Leave well enough alone. Do not change CSU’s name. Instead apply your intellectual grunt and finance to further improving the quality of your graduates. For the benefit of Australia.
Ian Guthrie, Wodonga
Truth is hard to find
As Voices for Indi met to discuss a possible successor for our local Independent and unaligned MP Cathy McGowan, it is appropriate to consider the way in which true “democracy” should operate, and the ways in which that process may be corrupted by other “interests”.
Looking around the world as well as at home, this corruption of the public’s will seems to be the rule rather than the exception. In our apparently “free” societies, the manipulation of elections can only take place through media – with spin and smear and false claims; the boundaries between advertising and disinformation are blurred.
It is self evident that true democracy depends on true information, but how can we establish what is true? As it happens, this debate is now thrust into the spotlight in the UK, with the revelation that the UK Foreign Office has been funding a project called the “Integrity Initiative” that it claims is to counter “Russian disinformation” in the “defence of democracy”.
But hacked documents have revealed networks of agents and journalists around Europe actively undermining democratic processes by feeding disinformation into social media, to counter the true information coming from Russia and her allies about NATO’s covert operations, including the “Novichok” poisoning in Salisbury. As Churchill famously said – “the truth is so precious (or dangerous) she must be protected by a bodyguard of lies.”

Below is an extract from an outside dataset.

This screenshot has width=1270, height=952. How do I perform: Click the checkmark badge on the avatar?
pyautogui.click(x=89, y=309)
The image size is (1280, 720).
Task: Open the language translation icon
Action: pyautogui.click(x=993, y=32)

David Macilwain, Sandy Creek
No harm in trying
I was interested to read recently some comments made by American vice-president, Mike Pence. He said "Prayer is the pathway to heal our country. I believe, as every President from George Washington forward believed, in the role of providence in the life of this nation. I really do believe the prayers of the American people have made a difference.” I think the same could be said for Australia. What would happen if all over Australia, those of us who believe in Almighty God, would daily pray for Australia. As a New Year's resolution why don't we try it and find out?